Last year the Kazakhs fixed no ropes on the final sections, Andrey recalls. “Back then only Alex Sofrygin (who climbed first) reached the summit, but weather was so bad that he only knew after returning to BC and describing where he had been. The rest of the team decided to turn around in horrible weather conditions close to the top. Despite Alex’s success, it was finally decided that the team had not reached the summit.”
Independent climber Hong-Bin Kim and two Korean climbers from the Korea Expressway Corporation alpine club are in medical treatment at a hospital in Kathmandu – mates Mr. Yoon (40) and Mr. Park (27) went missing last week and were reported dead.
Veteran Carlos Soria retreated from C2 in heavy snow fall as the Koreans announced their summit push. “The Korean expedition had a different perception of the risk,” the Spaniard reckoned.
Koreans on Cho-Oyu & Kanchen
Korean Jae-Soo Kim planned a summit push on Cho Oyu on April 25, but high winds may have forced him to delay plans.

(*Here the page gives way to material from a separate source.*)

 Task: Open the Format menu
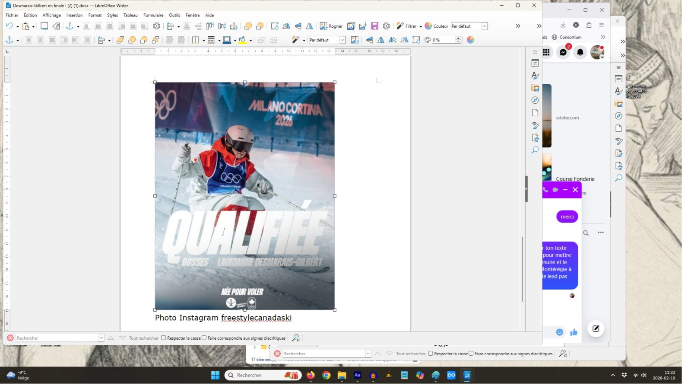(x=95, y=15)
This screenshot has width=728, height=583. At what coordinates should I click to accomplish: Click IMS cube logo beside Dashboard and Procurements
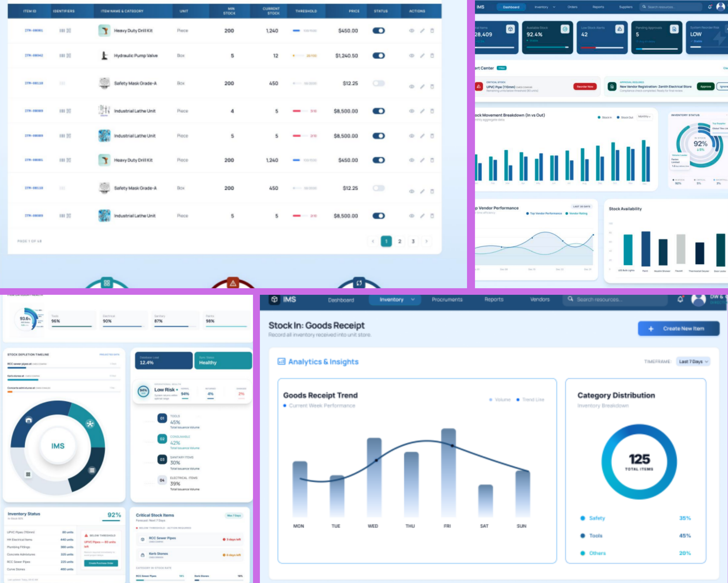(274, 300)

The Busan-Hope expedition on Kangchenjunga also planned a summit push for last Monday, after hurricane-force winds swept off their C3. No news yet, after topping-out, both teams planned to move to Annapurna.
Word from Ang Tshering Sherpa
“Twenty-six peaks are opened for climbing in Nepal,” Asian Trekking outfitter and president of NMA Ang Tshering Sherpa reported to ExplorersWeb. “The higher 293 peaks are managed by Ministry of Tourism and Civil Aviation (Government of Nepal) while the lower 33 peaks are managed by Nepal Mountaineering Association (NMA).”
“This Spring Season (2010), the Ministry of Tourism and Civil Aviation has already issued permits to 80 Expedition Teams for climbing various higher peaks. Meanwhile, Nepal Mountaineering Association already issued permits to 358 Climbing Teams and many more teams are expected to arrive before the monsoon in June. In the year 2009, Nepal Mountaineering Association issued permit to 1210 climbing teams.”
“In Tibet, there are 65 Expedition Teams permitted to climb various peaks,” Ang Tshering added.